Retirement incomes will soar, but only if government acts

There is excellent news for Australia’s 14 million super account holders in David Murray’s financial system inquiry report – but only if government seizes the opportunity.

08.12.2014 News

Published by The Australian Financial Review, Monday 8 December

There is excellent news for Australia’s 14 million super account holders in David Murray’s financial system inquiry report – but only if government seizes the opportunity. Murray has recommended a package of reforms that could improve retirement incomes by 25 to 40 per cent.

The FSI’s three core superannuation recommendations concern superannuation’s objectives, its efficiency, and retirement incomes. The FSI recommends that the government clarifies the objectives of super and measures the system against those objectives; that it introduces a formal competitive process to select default funds (unless the system becomes markedly more efficient by 2020); and that it requires superannuation trustees to preselect a retirement income option for members.

The FSI makes other recommendations that will affect superannuation: that the government ensures that every account-holder has a choice of fund; ensures that superannuation trustee boards have a majority of independent directors; places limits on borrowing; increases the competencies of financial advisers; and that it opens the door to further reform or taxation in superannuation.

Much of this is a solid incremental reform. Getting broad agreement on objectives will help set priorities and rank options, such as how super should interact with the age pension, and how best to tax superannuation. Getting retirement incomes right is already recognised as a major focus for the industry and policymakers in coming years.

The third major recommendation – on efficiency – is more aggressive than many expected. The FSI has concluded that today’s system is “not operationally efficient due to a lack of strong price-based competition”. Murray clearly remains concerned that the current round of reforms will leave the sector far from the efficient frontier. It notes the failure of fees to drop much as the system grew over the last decade and that fees on many MySuper products remain far above what other funds have been able to deliver.

Murray’s concern about system efficiency is well founded. MySuper has cut default fees – but by little more than one-tenth.
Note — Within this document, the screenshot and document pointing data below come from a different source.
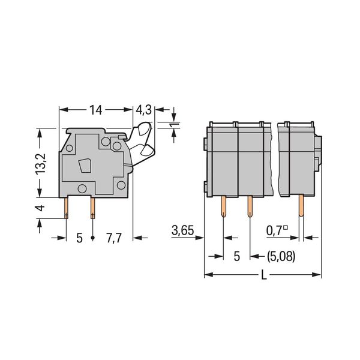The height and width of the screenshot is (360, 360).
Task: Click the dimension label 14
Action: tap(95, 110)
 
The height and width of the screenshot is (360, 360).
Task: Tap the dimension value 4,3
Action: tap(144, 110)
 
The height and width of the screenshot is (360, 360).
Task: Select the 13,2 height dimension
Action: tap(41, 164)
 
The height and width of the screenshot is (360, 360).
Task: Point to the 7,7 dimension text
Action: tap(113, 238)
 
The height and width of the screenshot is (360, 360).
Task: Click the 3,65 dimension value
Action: tap(183, 230)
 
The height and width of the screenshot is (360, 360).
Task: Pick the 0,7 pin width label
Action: tap(277, 230)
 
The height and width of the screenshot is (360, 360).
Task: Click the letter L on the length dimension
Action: tap(264, 275)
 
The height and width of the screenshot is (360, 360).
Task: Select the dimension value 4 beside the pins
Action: tap(40, 208)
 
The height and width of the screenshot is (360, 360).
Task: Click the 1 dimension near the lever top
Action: tap(176, 125)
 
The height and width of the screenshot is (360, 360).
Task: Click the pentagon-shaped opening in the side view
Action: tap(85, 166)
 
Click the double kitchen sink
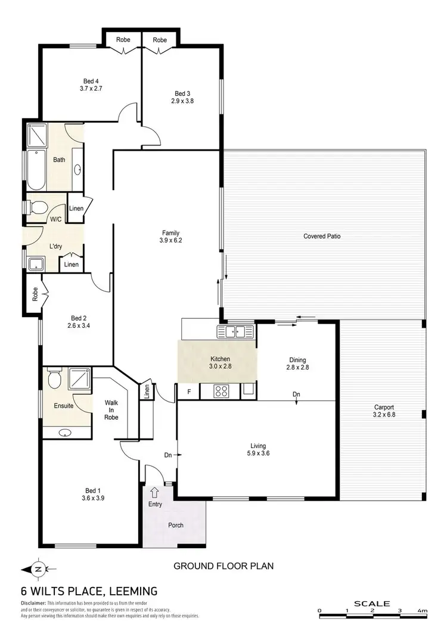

FoFA will help reduce costs in the choice part of the market. SuperStream will help, but may add less value than initially envisaged. Further strong gains across the system from fund consolidation and account consolidation are far from assured under current policy settings.

A COMPETITIVE PROCESS

So how does Murray recommend efficiency be achieved? Pointedly, he has not recommended separating superannuation defaults from awards. The report argues that such a split could leave many worse off because many smaller employers are ill-equipped to select superannuation products.

Instead, Murray recommends that the government design what it calls a “competitive process” (such as a tender or auction) to select defaults, with design work to begin in 2015. He recommends implementing the process unless the current system becomes much more efficient by 2020. Such a process, Grattan has estimated, would cut costs by billions every year and increase retirement incomes by over 10 per cent.

In designing the competitive process, the government should draw insights from the experience of tenders and auctions run by companies and by other governments. The FSI recognises that an effective competitive process will need to ensure that the winners focus on after-fee returns.

Murray recommends a superannuation efficiency review be held between 2017 and 2020. It would need to define efficient outcomes and assess competition, fees, costs and net returns against these benchmarks. Murray recommends the review examine changes in fees and net returns, distribution of fees, and flow-on effects (to the choice part of the market). In doing so it will need to ensure it measures the total costs of the system, including costs not explicitly reported as fees.

Murray, then, has set out a broad pathway for superannuation reform. His recommendations are well short of a blueprint, but he sets out clear next steps for policymakers and for industry. He has thrown down the gauntlet to the government and to industry on efficiency. Industry now has a few years to demonstrate what MySuper, SuperStream and FoFA will deliver. And the government can get to work, developing the critical reforms needed to push efficiency further.